Copy each of the following items word for word, keeping the original wording, spacing and line breaks.

____ RECORDED DATA

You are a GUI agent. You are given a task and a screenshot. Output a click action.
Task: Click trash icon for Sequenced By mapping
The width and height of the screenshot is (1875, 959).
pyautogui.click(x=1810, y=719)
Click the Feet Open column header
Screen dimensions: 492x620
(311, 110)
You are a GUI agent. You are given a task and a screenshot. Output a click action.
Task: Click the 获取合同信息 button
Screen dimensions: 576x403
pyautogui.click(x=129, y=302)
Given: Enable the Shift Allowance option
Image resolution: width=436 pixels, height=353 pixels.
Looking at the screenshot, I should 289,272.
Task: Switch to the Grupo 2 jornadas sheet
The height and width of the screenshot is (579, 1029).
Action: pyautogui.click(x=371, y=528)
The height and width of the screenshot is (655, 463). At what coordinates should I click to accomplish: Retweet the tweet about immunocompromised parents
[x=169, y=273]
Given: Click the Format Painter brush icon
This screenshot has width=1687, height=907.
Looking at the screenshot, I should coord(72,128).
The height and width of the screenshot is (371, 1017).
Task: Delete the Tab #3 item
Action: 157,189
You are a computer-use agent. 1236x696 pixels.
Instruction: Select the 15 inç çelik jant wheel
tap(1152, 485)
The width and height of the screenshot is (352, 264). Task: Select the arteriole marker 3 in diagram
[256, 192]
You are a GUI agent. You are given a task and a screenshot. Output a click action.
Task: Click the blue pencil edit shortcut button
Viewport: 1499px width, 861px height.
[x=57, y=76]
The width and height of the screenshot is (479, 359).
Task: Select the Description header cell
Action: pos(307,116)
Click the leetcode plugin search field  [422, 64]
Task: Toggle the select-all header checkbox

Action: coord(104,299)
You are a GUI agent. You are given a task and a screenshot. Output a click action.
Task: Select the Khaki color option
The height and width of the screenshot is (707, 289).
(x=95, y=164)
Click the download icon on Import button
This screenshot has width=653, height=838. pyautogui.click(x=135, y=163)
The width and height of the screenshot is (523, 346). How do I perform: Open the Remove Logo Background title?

________

• [EXPECTED OUTPUT]:
You are a GUI agent. You are given a task and a screenshot. Output a click action.
Task: Click trash icon for Sequenced By mapping
The width and height of the screenshot is (1875, 959).
pyautogui.click(x=1810, y=719)
Click the Feet Open column header
Screen dimensions: 492x620
(311, 110)
You are a GUI agent. You are given a task and a screenshot. Output a click action.
Task: Click the 获取合同信息 button
Screen dimensions: 576x403
pyautogui.click(x=129, y=302)
Given: Enable the Shift Allowance option
Image resolution: width=436 pixels, height=353 pixels.
Looking at the screenshot, I should 289,272.
Task: Switch to the Grupo 2 jornadas sheet
The height and width of the screenshot is (579, 1029).
Action: pyautogui.click(x=371, y=528)
The height and width of the screenshot is (655, 463). At what coordinates should I click to accomplish: Retweet the tweet about immunocompromised parents
[x=169, y=273]
Given: Click the Format Painter brush icon
This screenshot has width=1687, height=907.
Looking at the screenshot, I should coord(72,128).
The height and width of the screenshot is (371, 1017).
Task: Delete the Tab #3 item
Action: 157,189
You are a computer-use agent. 1236x696 pixels.
Instruction: Select the 15 inç çelik jant wheel
tap(1152, 485)
The width and height of the screenshot is (352, 264). Task: Select the arteriole marker 3 in diagram
[256, 192]
You are a GUI agent. You are given a task and a screenshot. Output a click action.
Task: Click the blue pencil edit shortcut button
Viewport: 1499px width, 861px height.
[x=57, y=76]
The width and height of the screenshot is (479, 359).
Task: Select the Description header cell
Action: pos(307,116)
Click the leetcode plugin search field  [422, 64]
Task: Toggle the select-all header checkbox

Action: coord(104,299)
You are a GUI agent. You are given a task and a screenshot. Output a click action.
Task: Select the Khaki color option
The height and width of the screenshot is (707, 289).
(x=95, y=164)
Click the download icon on Import button
This screenshot has width=653, height=838. pyautogui.click(x=135, y=163)
The width and height of the screenshot is (523, 346). How do I perform: Open the Remove Logo Background title?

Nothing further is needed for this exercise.